C++ you need to know for this assignment
One of the most useful container types in C++ is std::vector<T>. It is a list/array class. The <T> means that it stores values with type T. (Because of the <>, it is called a templated type. Some programming languages call this generics.) If you have an std::vector<Foo> v, you can check if it is empty with v.empty(), you can get the number of elements it contains with v.size(), you can access an element i with v[i] or the bounds-checking version v.at(i). There is also convenient syntactic sugar in C++ for iterating over all elements of a container. If you have a std::vector<ShapePtr> my_shapes, you can write:
for( const ShapePtr shape: my_shapes ) {
... shape->rayIntersect( ... ) ...
}
You may notice a typedef in one of the headers involving std::shared_ptr<T>. Treat a std::shared_ptr<T> as just a regular old T* (pointer). It is a reference counted pointer, so we don’t have to worry about freeing memory or memory leaks.
glm and C/C++ standard library functions you need for this assignment
glm. This assignment makes heavy use of the glm library for vector math. This library implements the vector and matrix data types from the OpenGL Shading Language (GLSL), so substitute the keyword GLSL for glm when searching for documentation. You will make heavy use of vec4, vec3, vec2, mat4, possibly mat3, and functions like dot(v1,v2), inverse(m), transpose(m), and clamp(v, min_value, max_value). You can access the components of a glm vector v like an array with v[i]. Note that the vector and matrix types have the arithmetic operators +, -, *, / defined. The behavior depends on what is on the left and right of the operator. For example, if both sides are vectors, v1+v2 or v1/v2 will perform the addition or division on each corresponding element of the vectors. If one side is a scalar and the other is a vector or matrix, v/5.0 will divide each element by 5.0. Finally, with a matrix and a vector, m*v will perform matrix multiplication. Note that if you have a mat4 m and then call mat3(m), it will take the top-left 3×3 part of m. Similarly with the vec types; calling vec3(v) on a vec4 v will keep the first three xyz components. You can also create higher-dimensional matrices and vectors from lower-dimensional ones. For example, to create a vec4 from a vec3 v, use vec4(v,1.0). That sets the 4th component w to 1.0.
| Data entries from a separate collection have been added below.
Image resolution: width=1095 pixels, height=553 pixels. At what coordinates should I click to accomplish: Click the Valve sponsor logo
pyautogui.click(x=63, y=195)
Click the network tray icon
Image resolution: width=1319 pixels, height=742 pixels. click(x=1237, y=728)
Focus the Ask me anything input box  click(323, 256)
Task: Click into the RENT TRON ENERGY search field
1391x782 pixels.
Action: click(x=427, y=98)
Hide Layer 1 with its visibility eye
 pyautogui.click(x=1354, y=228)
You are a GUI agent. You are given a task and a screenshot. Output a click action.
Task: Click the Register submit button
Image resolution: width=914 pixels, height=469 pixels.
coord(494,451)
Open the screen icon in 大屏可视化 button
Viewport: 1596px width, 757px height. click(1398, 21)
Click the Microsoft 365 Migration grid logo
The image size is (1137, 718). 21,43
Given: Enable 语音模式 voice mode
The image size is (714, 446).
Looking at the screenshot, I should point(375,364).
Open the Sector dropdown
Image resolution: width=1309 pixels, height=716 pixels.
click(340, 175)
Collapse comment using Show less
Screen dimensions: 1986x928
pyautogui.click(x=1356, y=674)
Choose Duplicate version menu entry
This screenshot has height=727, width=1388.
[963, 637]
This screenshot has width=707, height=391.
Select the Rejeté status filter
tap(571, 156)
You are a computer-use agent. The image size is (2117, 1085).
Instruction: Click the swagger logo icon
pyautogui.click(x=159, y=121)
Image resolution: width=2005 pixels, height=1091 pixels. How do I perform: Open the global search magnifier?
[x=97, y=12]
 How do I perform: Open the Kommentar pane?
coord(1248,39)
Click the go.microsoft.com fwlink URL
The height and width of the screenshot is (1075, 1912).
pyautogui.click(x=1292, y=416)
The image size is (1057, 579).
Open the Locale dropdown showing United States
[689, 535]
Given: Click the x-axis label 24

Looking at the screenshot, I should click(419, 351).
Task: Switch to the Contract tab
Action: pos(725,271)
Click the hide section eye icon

sqrt(x), fabs(x), lround(x), std::min(a,b), std::max(a,b). They are part of C’s math.h (in C++ included as <cmath>) and C++’s <algorithm>. Note that std::min and std::max require both parameters to have the exact same type. If not, you will get a very long compiler error since they are generic functions written using C++ templates.
Note: This is not necessarily a complete list. I may be forgetting some!
Support code functions you need for this assignment
Image. The method image.pixel(x,y) = c to set the pixel x,y of an Image image to a ColorRGBA8 color c. To get the width and height of the image, use image.width() and image.height(). The top left pixel is (0,0), not the bottom left pixel.
ColorRGBA8. To create an RGB ColorRGBA8 color, use ColorRGBA8( red, green, blue ). Each of the parameters should be an integer number in the range [0,255], inclusive.